The findings were reported in the journal Advanced Functional Materials.
Why Traditional Photodetectors Have Limits
Most digital cameras rely on semiconductor photodetectors that produce an electrical current when struck by visible light. Computers then convert that signal into the images we see.
However, semiconductors can detect only a small portion of the electromagnetic spectrum. In that sense, they are similar to the human eye, which is also limited to visible wavelengths of light.
To detect light outside that range, researchers often turn to pyroelectric detectors. These devices produce an electrical signal when they warm up after absorbing incoming light. But generating enough heat from harder to capture wavelengths has traditionally required thick absorbing materials or very bright illumination, making such detectors bulky and slow.
"Commercial pyroelectric detectors aren't very responsive, so they need a very bright light or very thick absorbers to work, which naturally makes them slow because heat doesn't move that fast," said Maiken Mikkelsen, professor of electrical and computer engineering at Duke. "Our approach cleverly integrates near-perfect absorbers and super-thin pyroelectrics to achieve a response time of 125 picoseconds, which is a huge improvement for the field."
Metasurface Design Traps Light Efficiently
The device developed by Mikkelsen's lab relies on a specially engineered structure known as a metasurface.
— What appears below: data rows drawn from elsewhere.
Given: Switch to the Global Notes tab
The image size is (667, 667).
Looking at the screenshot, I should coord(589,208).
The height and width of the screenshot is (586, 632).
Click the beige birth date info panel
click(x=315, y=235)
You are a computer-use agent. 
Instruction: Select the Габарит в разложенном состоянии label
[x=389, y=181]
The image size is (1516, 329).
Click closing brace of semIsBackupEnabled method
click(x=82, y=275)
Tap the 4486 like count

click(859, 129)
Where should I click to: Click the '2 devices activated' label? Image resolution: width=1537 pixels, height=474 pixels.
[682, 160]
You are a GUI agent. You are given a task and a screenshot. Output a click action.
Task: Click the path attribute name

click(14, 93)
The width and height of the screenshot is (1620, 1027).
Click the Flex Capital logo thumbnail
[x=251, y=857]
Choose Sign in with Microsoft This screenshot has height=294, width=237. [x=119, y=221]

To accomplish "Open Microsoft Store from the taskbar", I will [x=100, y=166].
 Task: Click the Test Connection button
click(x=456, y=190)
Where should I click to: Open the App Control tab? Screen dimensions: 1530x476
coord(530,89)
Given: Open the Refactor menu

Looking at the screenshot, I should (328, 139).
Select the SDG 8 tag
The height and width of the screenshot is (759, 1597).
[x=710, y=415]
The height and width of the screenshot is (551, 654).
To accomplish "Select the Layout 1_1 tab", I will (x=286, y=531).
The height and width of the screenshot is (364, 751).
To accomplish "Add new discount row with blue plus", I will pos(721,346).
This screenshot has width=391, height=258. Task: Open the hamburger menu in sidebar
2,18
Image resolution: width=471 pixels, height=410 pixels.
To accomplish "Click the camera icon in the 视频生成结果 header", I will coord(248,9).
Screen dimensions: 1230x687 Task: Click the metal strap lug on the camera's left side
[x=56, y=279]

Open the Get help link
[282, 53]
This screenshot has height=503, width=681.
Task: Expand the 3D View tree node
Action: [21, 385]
It consists of precisely arranged silver nanocubes positioned on a transparent layer located just 10 nanometers above a thin sheet of gold.
When light hits a nanocube, it excites electrons in the silver. This interaction traps the light's energy through a process called plasmonics. The exact frequency of light captured depends on the size of the nanocubes and the spacing between them.
Because this light trapping is extremely efficient, only a very thin layer of pyroelectric material is needed underneath the structure to generate an electrical signal. Mikkelsen's team first demonstrated the concept in 2019, although the original setup was not designed to measure how quickly the device could respond.
"Thermal photodetectors are supposed to be slow, so this was mind-boggling to the entire community," Mikkelsen said. "We were taken off guard that it seemed to be working on time scales similar to that of silicon photodetectors."
Optimizing the Device for Speed
Over the past several years, Eunso Shin, a PhD student in Mikkelsen's laboratory, has worked to refine the design while also developing a method to measure the device's speed without relying on extremely expensive equipment.
In the newest version of the detector, the metasurface that absorbs light was redesigned into a circular shape rather than a rectangular one. This configuration increases the surface area exposed to incoming light while reducing the distance electrical signals must travel. The researchers also incorporated even thinner pyroelectric layers supplied by collaborators and improved the electronic circuitry used to capture and transmit the signals.
To measure the detector's performance, Shin devised an experimental setup using two distributed feedback lasers. The lasers intensified when their frequencies approached the operating speed of the device, allowing the researchers to determine how quickly the detector could respond.
Their measurements showed that the thermal photodetector can operate at speeds up to 2.8 GHz. At that rate, incoming light produces an electrical signal in only 125 picoseconds.
"Pyroelectric photodetectors commonly operate in the nano-to-microsecond range, so this is hundreds or thousands of times faster," Shin said. "These results are really exciting, but we're still working to make them even faster while figuring out the kinetic limit of pyroelectric photodetectors."
Future Applications From Agriculture to Medicine
The researchers believe the device could become even faster by placing the pyroelectric material and electronic readout components in the narrow gap between the nanocubes and the gold layer. They are also exploring ways to expand the system's capabilities, including designs that use multiple metasurfaces to detect several wavelengths of light and their polarity at the same time.
As development continues and manufacturing challenges are addressed, the technology could open the door to powerful new imaging systems. Because the detectors do not need external power, they could be deployed in drones, satellites, and spacecraft.
Such systems could support precision agriculture by revealing in real time which crops require additional water or fertilizer.
"When you get into the ability to detect lots of frequencies at once, you open the door to so many different things," Mikkelsen said. "Cancer diagnosis, food safety, remote sensing vehicles. Those are all still pretty far down the line, but that's the direction we're heading in."
This research was supported by the Air Force Office of Scientific Research (FA9550-21-1-0312) and the Gordon and Betty Moore Foundation (GBMF8804).